Aronofsky está dando risada. E todos os que caíram no trote deveriam se envergonhar. E olhem que foi uma experiência gnóstica impressionante! No gnosticismo, somente a “elite” possui “o saber” e o conhecimento secreto. Todo o resto das pessoas é um bando de ingênuos e tolos ignorantes. O “grande evento” desse filme é ilustrar esta premissa gnóstica: nós, “o resto”, somos ingênuos e tolos.

Será que a cristandade poderia acordar, por favor?

Em resposta, eu tenho uma sugestão simples: de hoje em diante, nenhum seminarista deveria avançar de etapa se não demonstrasse que leu, digeriu e entendeu o texto Contra Heresias, de Irineu de Lyon. Afinal de contas, estamos novamente no século 2 d.C.

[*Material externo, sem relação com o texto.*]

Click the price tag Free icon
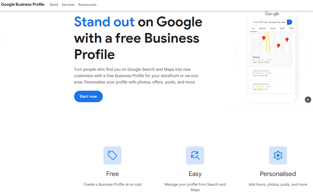Screen dimensions: 313x192 112,155
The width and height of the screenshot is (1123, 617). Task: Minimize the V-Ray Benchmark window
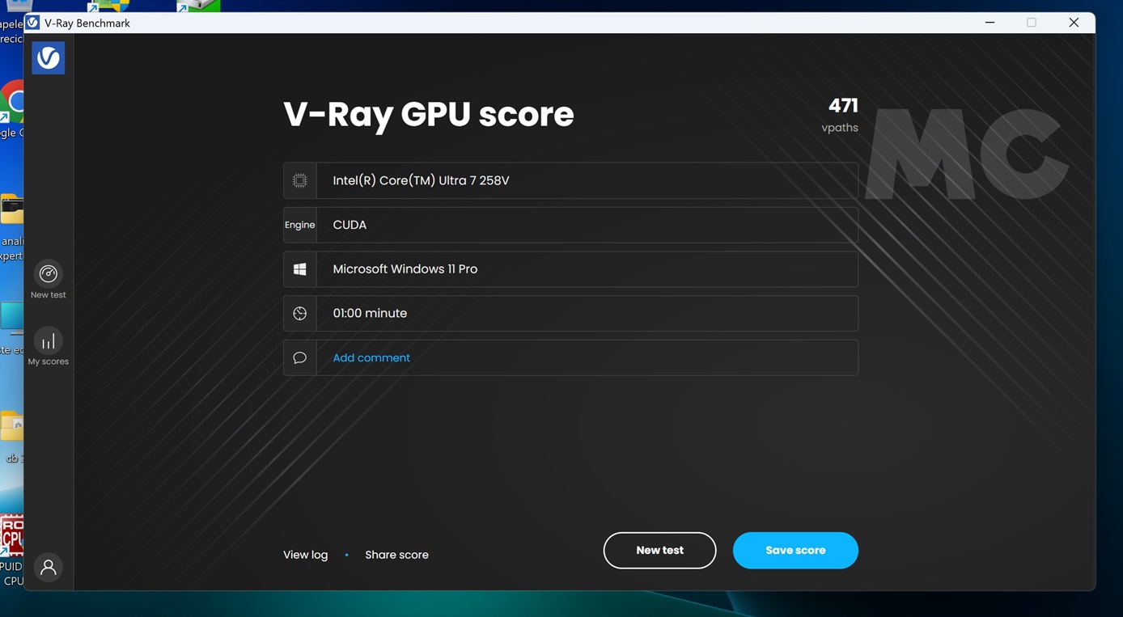pyautogui.click(x=990, y=23)
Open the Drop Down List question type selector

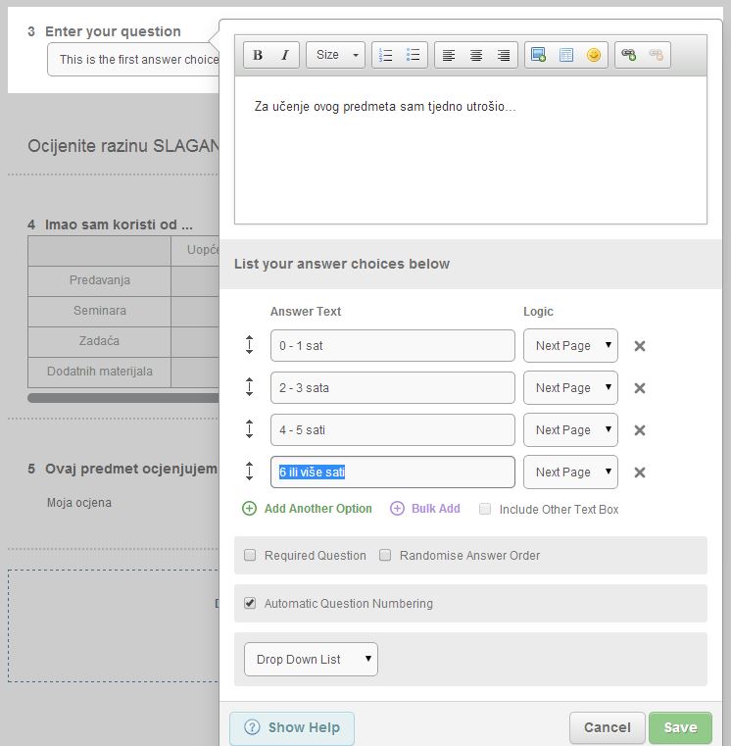coord(310,660)
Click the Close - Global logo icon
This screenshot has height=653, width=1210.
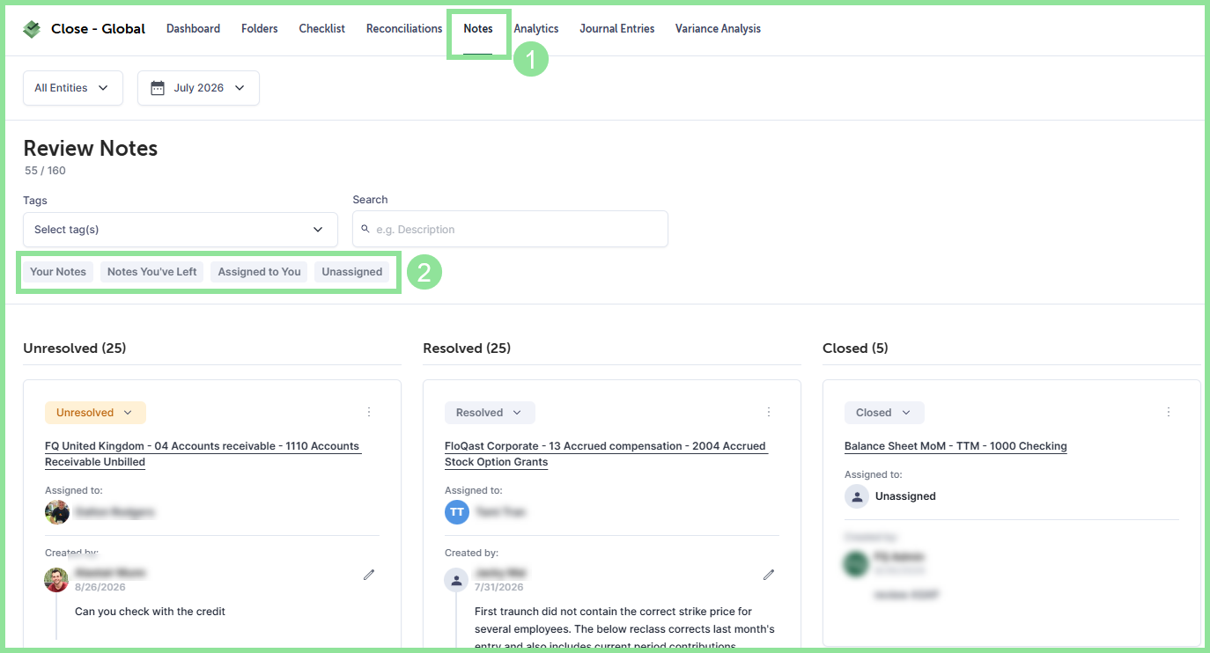coord(32,29)
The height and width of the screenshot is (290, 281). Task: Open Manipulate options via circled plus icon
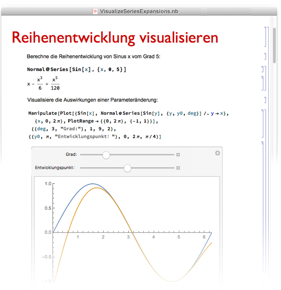pos(218,153)
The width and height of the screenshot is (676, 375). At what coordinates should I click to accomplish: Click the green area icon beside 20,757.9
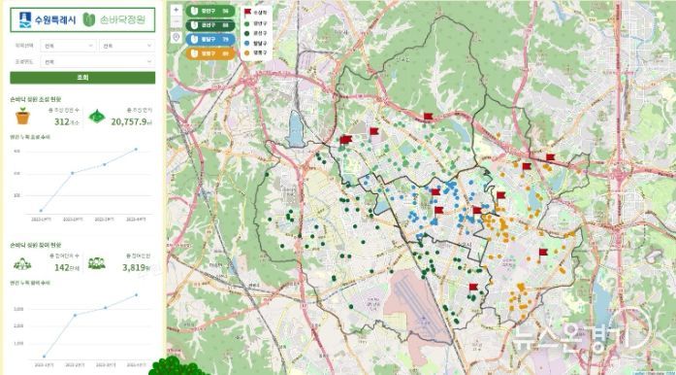97,117
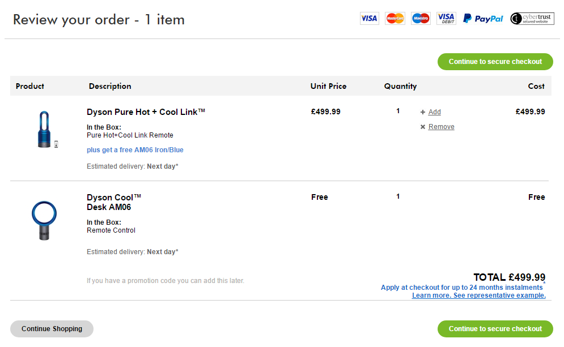The width and height of the screenshot is (564, 347).
Task: Remove the Dyson Pure Hot + Cool Link item
Action: (x=441, y=127)
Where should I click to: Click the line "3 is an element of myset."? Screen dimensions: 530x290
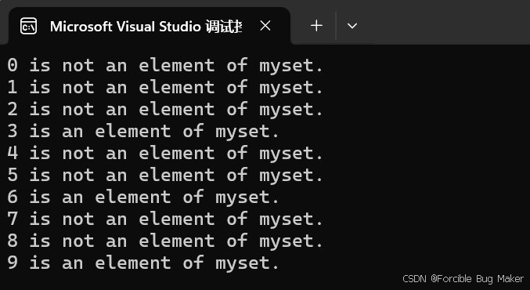click(143, 132)
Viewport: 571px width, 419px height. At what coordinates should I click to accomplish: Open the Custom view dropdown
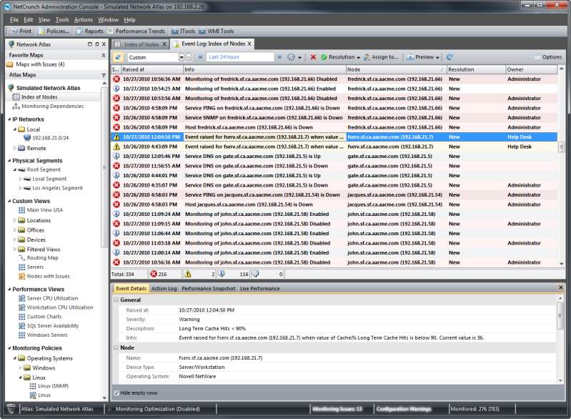tap(182, 58)
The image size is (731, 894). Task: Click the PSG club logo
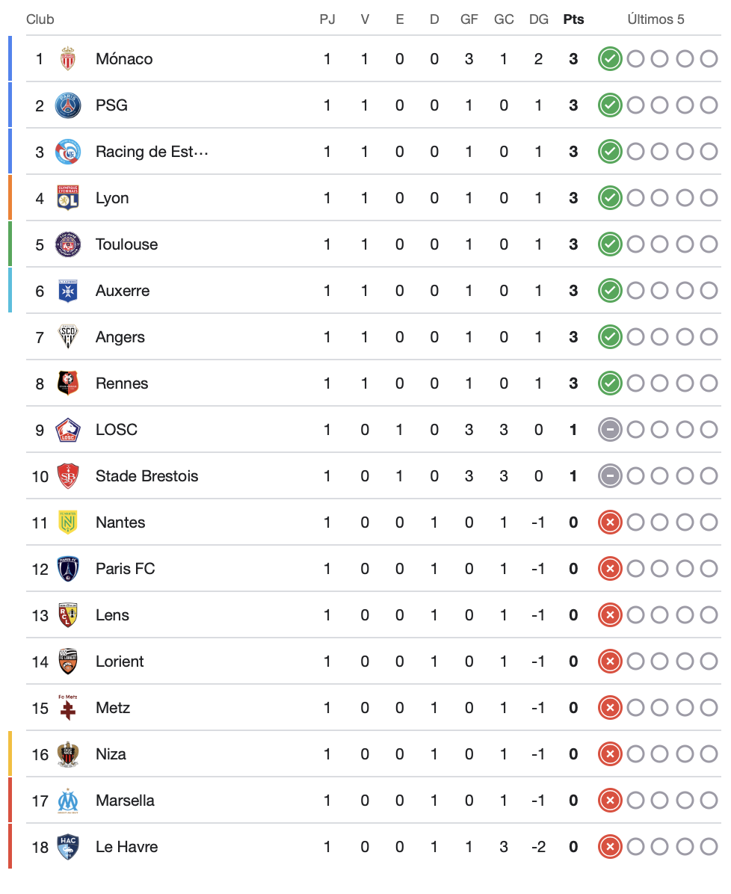pos(68,105)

Post scriptum: alguns leitores podem achar que eu estou sendo duro demais com as pessoas porque elas não perceberam o gnosticismo no coração desse filme. Eu não espero que os espectadores em geral percebam essas coisas. O que eu esperava deles, aliás, era exatamente o que vimos: uma confusão de coçar a cabeça. Mas espero, sim, uma reação muito diferente dos líderes cristãos: professores de seminários e de universidades, párocos, doutores. Se uma pele de serpente enrolada no braço de um personagem bíblico não dispara nenhum alarme diante deles... eu não sei nem o que dizer.